Lesions in the visual pathway affect vision most often by creating deficits or negative phenomena, such as blindness, visual field deficits or scotomas, decreased visual acuity and color blindness. On occasion, they may also create false visual images, called positive visual phenomena. These images can be a result of distortion of incoming sensory information leading to an incorrect perception of a real image called an illusion. When the visual system produces images which are not based on sensory input, they can be referred to as hallucinations. The visual phenomena may last from brief moments to several hours, but they also can be permanent. They are generally associated with other symptoms but occasionally are isolated. Conditions causing these phenomena include disruptions in the visual input along the pathways (retina, optic nerve, chiasmal and retrochiasmal lesions) lesions in the extracortical visual system, migraines, seizures, toxic-metabolic encephalopathy, psychiatric conditions and sleep apnea, among others. The mechanisms underlying positive visual phenomena are not yet well understood. Possible mechanisms may be: 1) defect in the sensory input causing compensatory upregulation of the visual cortex, 2) faulty visual processing in which inputs are normal but lesions result in an inappropriate pattern of cortical excitation, 3)variants of normal visual processing. Of all forms of hallucination, visual hallucinations are the least likely to be associated with psychiatric disorders. For example most patients with visual hallucinations do not have schizophrenia and most patients with schizophrenia do not have visual hallucinations.

== Classification ==

=== Illusions ===

As described above, illusions can consist in a misinterpretation of a real sensory input, such as a recurrence, persistence, duplication or change in the size of images.

==== Palinopsia ====

A persistence of a visual image of an object in time after the actual object has disappeared. There are two forms of palinopsia, an immediate and a delayed type. In the immediate type the image continually persists in the visual field after actually disappearing. On the other hand, in the delayed type, the image reappears after an interval of minutes to hours after disappearing. The pathophysiology of palinopsia remains unclear. The immediate type may be an exaggeration of the afterimage whereas the delayed type may indicate that there is cerebral involvement, such as an ictal manifestation or a structural lesion, but has also been shown to be inducible by drugs. The differential diagnosis includes toxins, metabolic disorders and psychiatric conditions.

==== Polyopia ====

A rare illusion characterized by monocular diplopia, excluding refractive abnormalities. When this occurs at the cortical level, this pathophysiology is not well understood.

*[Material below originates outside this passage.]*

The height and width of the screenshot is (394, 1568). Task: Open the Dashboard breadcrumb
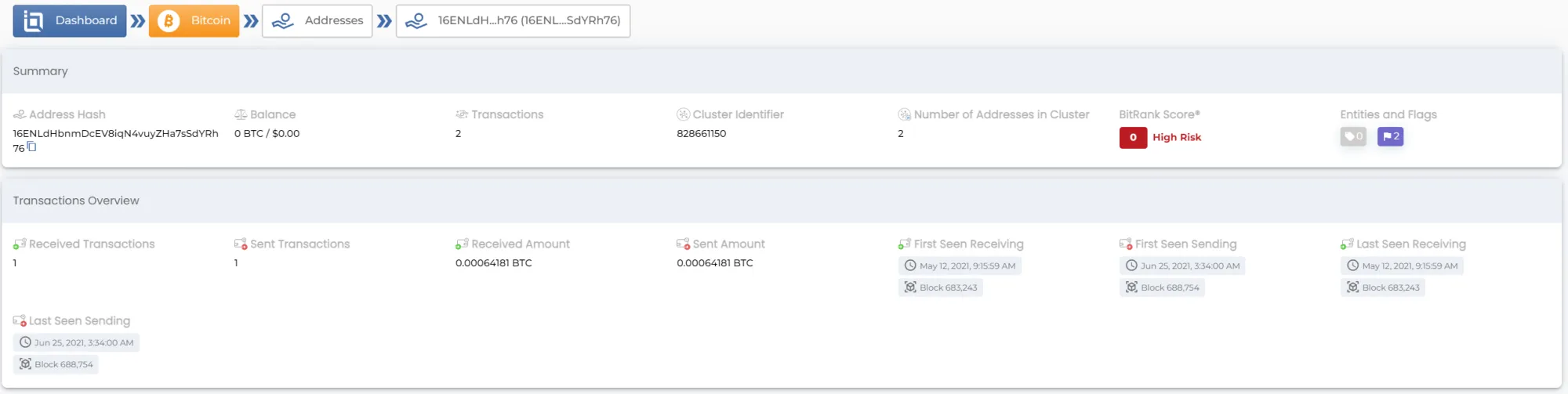click(70, 20)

==== Dysmetropsia (Micro/Macropsia) ====

The illusion that objects are smaller/larger than in reality. Retinal dysmetropsia is the most common type; however, migraine related dysmetropsia may be more common than appreciated. Unusual causes include cortex lesions and seizures.

==== Metamorphopsia ====

The illusion that objects are distorted. As in dysmetropsia, the retinal methamorphopsia is the more common type, although it has been described with seizures and temporo-occipital lesions.

=== Hallucinations ===

Hallucination is defined as visual perception without external stimulation. It must be distinguished whether the individual is able to recognize that the perception is not real, also called pseudo-hallucination, or that the individual endorses it as real, also called delusion. It is only delusion that has serious psychiatric implications. The content of hallucinations is widely variable and can range from simple images including flashing or steady spots, colored lines and shapes (unformed hallucinations) to vivid objects, flowers, animals and persons (formed hallucinations). The differential diagnosis includes entopic phenomena, which are visual images produced within the eye and reflected to the retina. Frequent causes of hallucination include release phenomena (due to impairment of vision) such as Charles Bonnet Syndrome.